* [SUPPLIED DATA]:
## Start

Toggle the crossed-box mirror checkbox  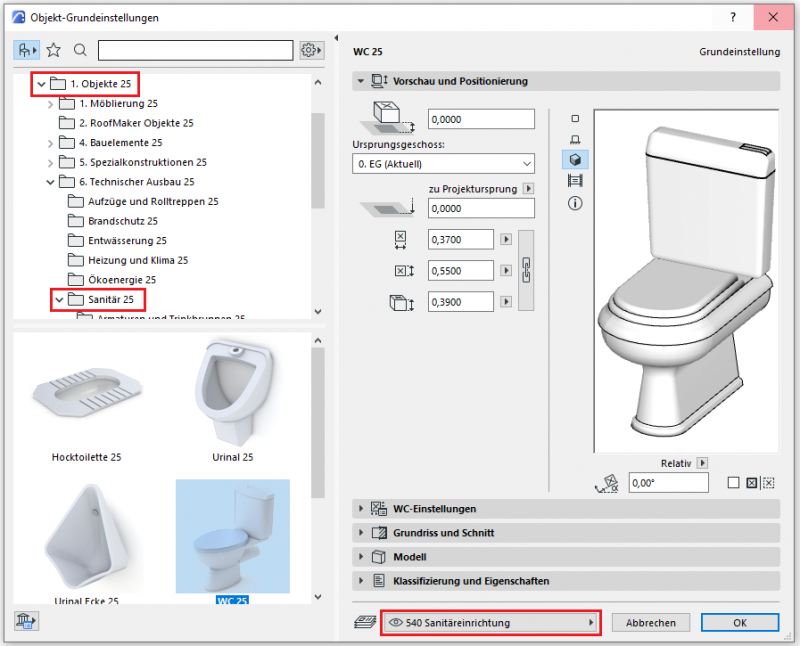click(751, 483)
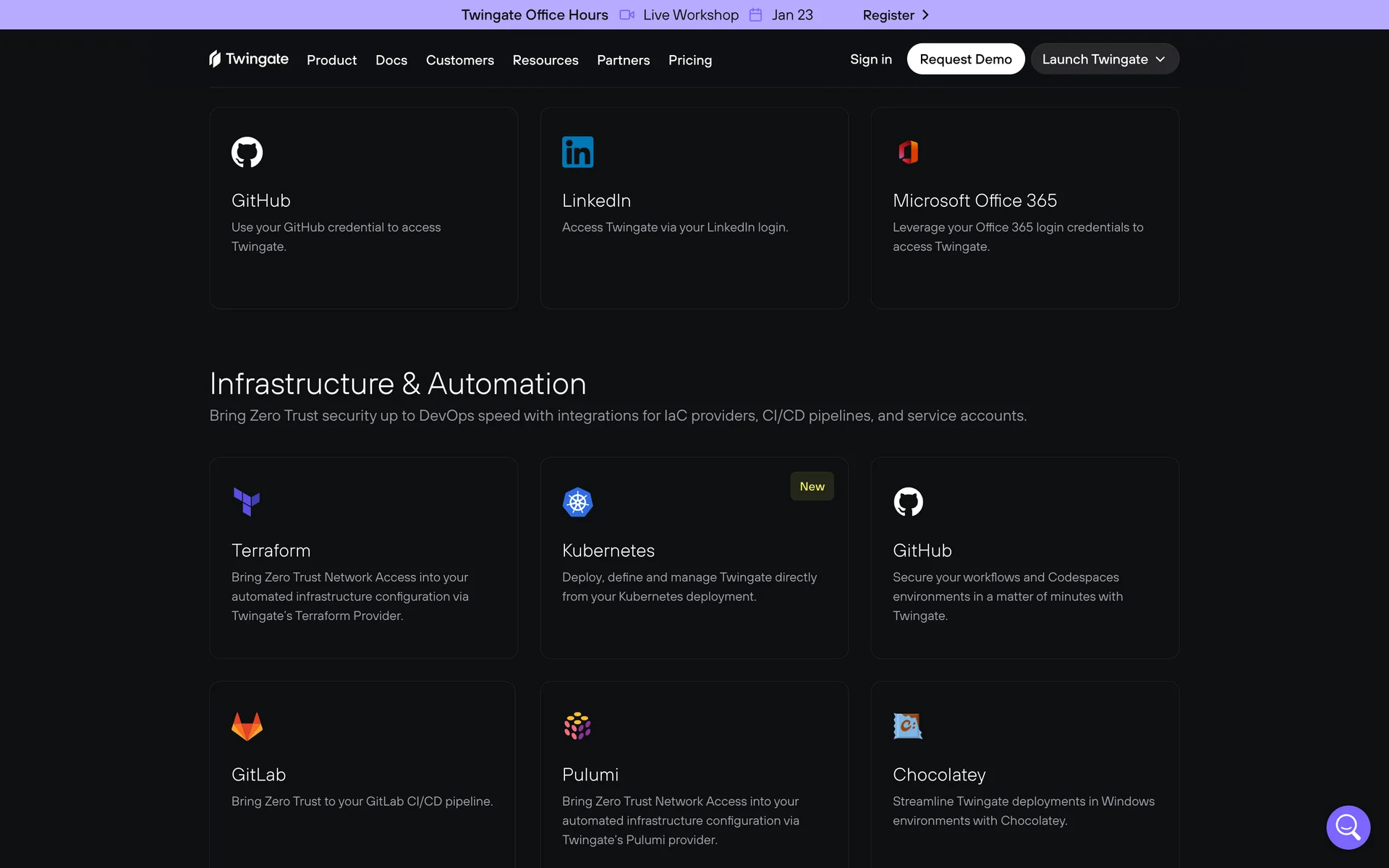This screenshot has height=868, width=1389.
Task: Click GitHub icon under Infrastructure section
Action: click(x=908, y=502)
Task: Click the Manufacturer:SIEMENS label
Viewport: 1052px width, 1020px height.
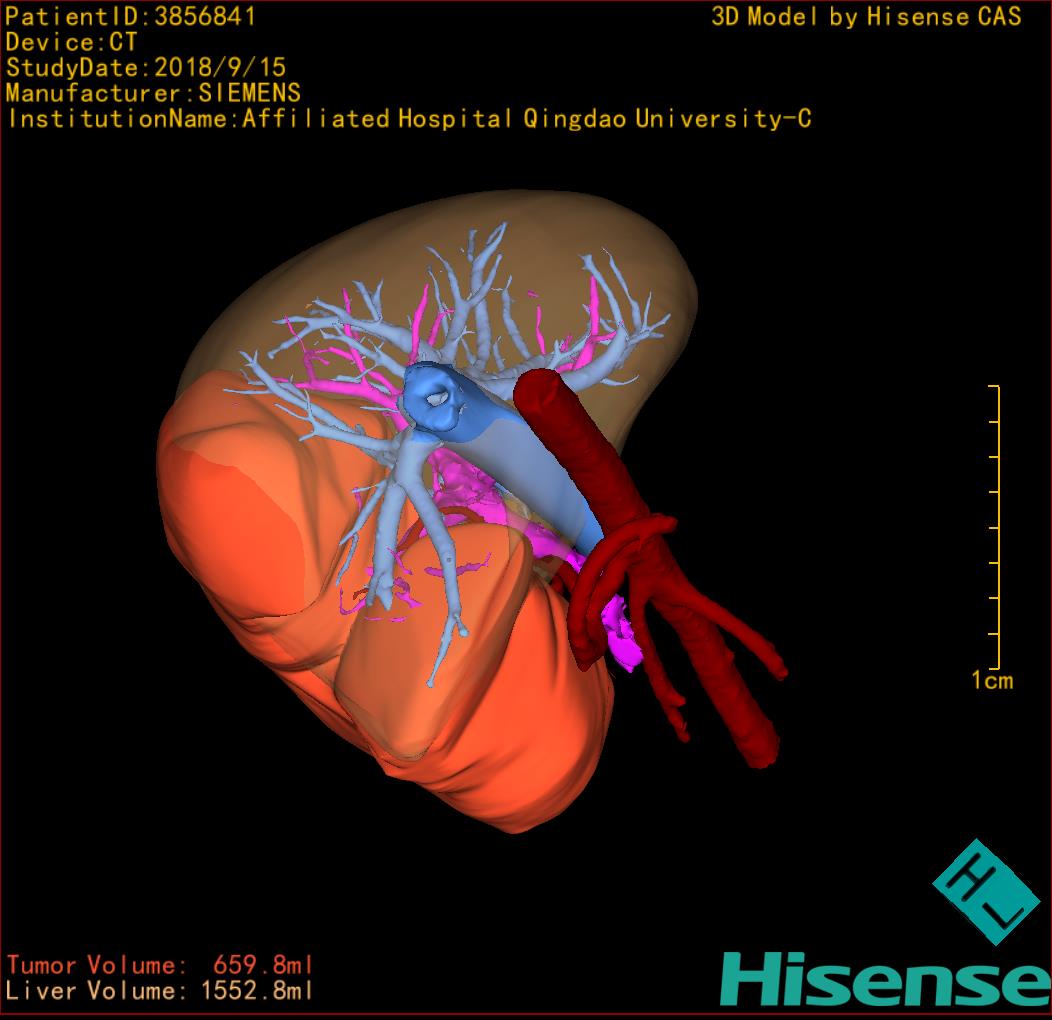Action: click(153, 93)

## End

Count the lines in the records that contain the string "Task", matching case exactly, and give only that number.

2